Waking up every day with a sharp pain in your heels is probably not the best way to start your day. For many, this pain may fade as your day passes, but for others, it’s a chronic pain which persists for the greater part of their day. Heel pain (Plantar Fasciitis) is a real concern that plagues millions of average Americans and athletes around the world and many times, this phenomenon is turned a blind eye towards. Be it from running, overstressing your lower body or an injury to your ligament, plantar fasciitis can be a nightmare if not dealt with immediately. Fortunately, with a well-put-together morning routine, it can bring about relief for you in the long run. Take a look at the following morning routine for your plantar fasciitis and you could find yourself well on your way to starting your day pain-free!
Calf Stretch/Foam roll
For the calf stretch, place your feet against the wall and lean your weight forward slightly. You should feel a stretch in your calves. Alternatively, you can perform a myofascial release of your calves by rolling a foam roller over each calf in a forward and backward motion. If you feel a pain or areas of tension, roll over the specific area more times.

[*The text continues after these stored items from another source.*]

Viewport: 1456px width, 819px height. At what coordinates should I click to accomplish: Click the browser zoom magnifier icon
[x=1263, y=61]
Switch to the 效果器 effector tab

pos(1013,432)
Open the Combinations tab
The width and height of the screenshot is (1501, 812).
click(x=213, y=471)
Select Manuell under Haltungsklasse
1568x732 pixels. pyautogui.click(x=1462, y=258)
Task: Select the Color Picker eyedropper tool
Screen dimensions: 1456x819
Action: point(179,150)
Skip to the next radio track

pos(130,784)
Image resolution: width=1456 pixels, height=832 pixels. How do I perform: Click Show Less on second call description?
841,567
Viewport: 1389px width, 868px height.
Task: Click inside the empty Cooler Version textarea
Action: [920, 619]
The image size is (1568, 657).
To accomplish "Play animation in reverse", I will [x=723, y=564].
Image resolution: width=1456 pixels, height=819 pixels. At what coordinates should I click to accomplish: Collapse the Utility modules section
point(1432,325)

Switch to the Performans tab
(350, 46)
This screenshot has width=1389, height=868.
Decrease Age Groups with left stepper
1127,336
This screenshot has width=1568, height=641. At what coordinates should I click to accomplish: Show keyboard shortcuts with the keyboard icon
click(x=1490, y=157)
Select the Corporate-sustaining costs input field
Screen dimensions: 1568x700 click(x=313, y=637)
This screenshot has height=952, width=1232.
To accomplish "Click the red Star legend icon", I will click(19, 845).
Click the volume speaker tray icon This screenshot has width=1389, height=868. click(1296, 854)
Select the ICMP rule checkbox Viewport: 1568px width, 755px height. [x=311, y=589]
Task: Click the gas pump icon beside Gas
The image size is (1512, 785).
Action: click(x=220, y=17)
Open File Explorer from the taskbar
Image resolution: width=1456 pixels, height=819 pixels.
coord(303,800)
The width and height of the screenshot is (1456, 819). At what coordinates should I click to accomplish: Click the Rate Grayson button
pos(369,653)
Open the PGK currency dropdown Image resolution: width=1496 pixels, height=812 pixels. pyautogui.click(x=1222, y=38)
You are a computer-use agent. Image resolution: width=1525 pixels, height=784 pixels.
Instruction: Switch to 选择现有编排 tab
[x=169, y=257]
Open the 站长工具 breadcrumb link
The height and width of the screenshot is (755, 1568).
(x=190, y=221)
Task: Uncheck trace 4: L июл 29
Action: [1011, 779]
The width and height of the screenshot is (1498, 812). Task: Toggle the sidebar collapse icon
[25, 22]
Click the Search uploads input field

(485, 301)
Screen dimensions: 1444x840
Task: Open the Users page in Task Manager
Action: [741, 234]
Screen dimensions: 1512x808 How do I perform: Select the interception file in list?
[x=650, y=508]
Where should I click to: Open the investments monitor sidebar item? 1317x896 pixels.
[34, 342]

Myofascial Release of Soles
Get seated, and place the foam roller on the floor. With one foot on the foam roller, apply pressure to it and roll it forward and back, from your heels to the end of the arch on your soles. You should be able to feel the intrinsic muscles in your soles relaxing.
For the toe stretch, simply take your fingers and gently stretch your toes towards your body. Hold for a period once resistance is felt. Alternatively, you could stand facing a wall with your toes pressed up against it.
Seated Resistance Stretch
The seated resistance stretch requires the use of a towel or a resistance band. Placing the towel over the arches of one foot, pull the towel until you feel resistance in the calves and the soles of your feet. Hold for a period of time. Repeat with the other foot.
Start the routine first by doing a calf stretch or by foam rolling your calves, depending on your preference. Perform the stretch for 30 seconds before moving on to the myofascial release of your soles. A good forward and backward motion of 30 times should be adequate. Move on to the toe stretch and hold it for 30 seconds on each foot. Finally, perform the seated resistance stretch for 30 seconds on each foot. Upon completion of the routine, you should feel immediate relief in your heels and there shouldn’t be pain when walking.
With the constant and routine use of the above routine, your heels should be well-stretched, and the pain soothed in the long run. It is important to maintain a good form when performing the stretches to prevent any pre-existing injuries from exacerbating. Take as much rest as you need should the intensity be too much on your first try and stop immediately if you experience any severe discomfort or pain. Do note that the routine is not a replacement for a consultation with a medical practitioner.